◆ **問題文**: アジア・ハイウェーの解説のうち、「アジア・ハイウェー(読み)あじあはいうぇー(英語表記)Asian Highway」から「プ総会で採択され、発足した。」までをすべて、一字も変えずに書き写して。

◆ **引用文**:
----------------
アジア・ハイウェー(読み)あじあはいうぇー(英語表記)Asian Highway

日本大百科全書(ニッポニカ) 「アジア・ハイウェー」の意味・わかりやすい解説

アジア・ハイウェー
あじあはいうぇー
Asian Highway

アジア諸国の主要幹線道路を結ぶ国際道路網計画。貿易や観光の振興を図ることを目的としたこの計画は、1959年にオーストラリアのブロード・ビーチで開かれた、第15回国連アジア極東経済委員会(現在のアジア太平洋経済社会委員会、略称ESCAP=エスカップ総会で採択され、発足した。
----------------
◆ **記録データ**:
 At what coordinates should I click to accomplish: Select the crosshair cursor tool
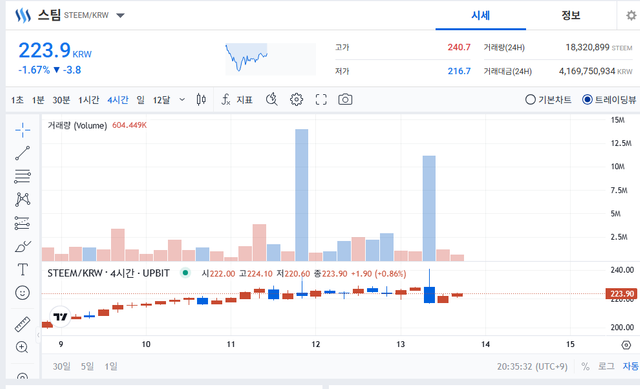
----------------
◆ **完全な解答**:
アジア・ハイウェー(読み)あじあはいうぇー(英語表記)Asian Highway

日本大百科全書(ニッポニカ) 「アジア・ハイウェー」の意味・わかりやすい解説

アジア・ハイウェー
あじあはいうぇー
Asian Highway

アジア諸国の主要幹線道路を結ぶ国際道路網計画。貿易や観光の振興を図ることを目的としたこの計画は、1959年にオーストラリアのブロード・ビーチで開かれた、第15回国連アジア極東経済委員会(現在のアジア太平洋経済社会委員会、略称ESCAP=エスカップ総会で採択され、発足した。